Actually, I’m not done on kneading.  Law involves a lot of stuff that’s pretty divorced from the actual mechanics of living – we don’t get outside much, most of my day is spent in front of a computer, and while I spent a bunch of time on the telephone and in my email, there’s not a ton of face-to-face interaction with people.

Thus, in my down time, I try to spend as much time as possible being outside or otherwise as far away from my computer as possible.* Kneading fits the bill for me.  What does for you?

*The irony that I am posting this on my blog is not lost on me.


Floor 16: Decide What Is Worthwhile to Blow $ On

Even though Mr. DebtFreeJD and I are serious about paying down my loans, we aren’t living a life of monastic asceticism. In fact, we still spend money on absolutely frivolous items. For me, the key is deciding in advance what I’ll splurge on – and what I won’t – and sticking to that plan.

For example, most mornings Dog DebtFreeJD and I walk to a local coffee shop. I get a coffee ($1.35) and Dog DebtFreeJD gets a dog biscuit (free from an adoring sales clerk).

Dog DebtFreeJD Using Her Dog Biscuit Extortion Expression

Dog DebtFreeJD Using Her Dog Biscuit Extortion Expression

Most of the personal finance blogs I read would probably consider getting frequent take-out coffee to be widely extravagant, and a bad habit that should be broken as soon as possible (including the always excellent Mr.
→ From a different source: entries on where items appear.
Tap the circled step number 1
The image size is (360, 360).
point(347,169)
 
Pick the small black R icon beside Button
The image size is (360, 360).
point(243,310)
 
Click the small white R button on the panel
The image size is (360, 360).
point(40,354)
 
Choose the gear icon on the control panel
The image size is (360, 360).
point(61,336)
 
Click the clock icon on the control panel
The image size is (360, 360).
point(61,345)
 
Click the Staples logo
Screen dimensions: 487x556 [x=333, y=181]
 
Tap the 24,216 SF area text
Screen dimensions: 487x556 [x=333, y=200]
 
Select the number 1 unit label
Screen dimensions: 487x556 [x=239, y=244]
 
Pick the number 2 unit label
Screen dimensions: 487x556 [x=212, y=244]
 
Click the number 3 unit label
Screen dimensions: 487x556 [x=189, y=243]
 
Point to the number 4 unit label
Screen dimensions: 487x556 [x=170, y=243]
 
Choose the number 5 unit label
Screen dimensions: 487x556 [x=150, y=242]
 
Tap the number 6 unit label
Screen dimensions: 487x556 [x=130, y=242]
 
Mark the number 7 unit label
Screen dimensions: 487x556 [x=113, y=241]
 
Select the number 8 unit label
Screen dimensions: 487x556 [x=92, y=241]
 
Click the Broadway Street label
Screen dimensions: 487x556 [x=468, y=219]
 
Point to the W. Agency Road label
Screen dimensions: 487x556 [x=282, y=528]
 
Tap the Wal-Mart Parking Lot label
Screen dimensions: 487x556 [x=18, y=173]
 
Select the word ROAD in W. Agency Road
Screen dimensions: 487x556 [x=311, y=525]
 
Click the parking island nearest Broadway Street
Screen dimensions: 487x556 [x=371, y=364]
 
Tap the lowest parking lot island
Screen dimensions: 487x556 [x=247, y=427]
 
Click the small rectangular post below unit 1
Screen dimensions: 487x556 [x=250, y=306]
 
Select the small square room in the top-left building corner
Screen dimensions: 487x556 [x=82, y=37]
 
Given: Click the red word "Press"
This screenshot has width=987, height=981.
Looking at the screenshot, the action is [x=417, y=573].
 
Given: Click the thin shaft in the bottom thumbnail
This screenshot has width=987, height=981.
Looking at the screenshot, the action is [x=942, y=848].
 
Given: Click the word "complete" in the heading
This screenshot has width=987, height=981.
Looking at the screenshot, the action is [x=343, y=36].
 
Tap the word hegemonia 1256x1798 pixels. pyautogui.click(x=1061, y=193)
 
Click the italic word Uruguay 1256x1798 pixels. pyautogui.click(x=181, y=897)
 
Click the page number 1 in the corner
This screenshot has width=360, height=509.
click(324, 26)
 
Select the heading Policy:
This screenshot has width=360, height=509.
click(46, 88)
Money Mustache).  Other people I know would think only spending a buck and change on coffee probably nets you some pretty awful coffee.  But, at the end of the day, I’m the one who gets to have a nice chat every morning with the same sales clerk, and Dog DebtFreeJD receives many pets from the same person (in addition to the free dog cookie . . . or three).  This is worth $9.35/week to me.

Likewise, last night Mr. DebtFreeJD and I went out with some friends to a local bar.  Several beers were consumed, as was a decedent amount of fried food.  I’d like to tell you that it worked out to a reasonable amount via some secret coupon we had or some great happy hour special.  But I can’t – it was definitely pricey.

The big thing is that I try to treat these things as luxuries.  We don’t go out to bars very often.  I get take-out coffee most days, but I don’t get expensive coffee and I try not to buy lunch out or other snacks throughout the day.  I totally admire the folks who can cut their frivolous spending to almost nothing (looking at you, Frugalwoods!)  But, alas, that doesn’t work well for me.  I like having my small luxuries – the key for me is deciding what they are, and then sticking to that plan!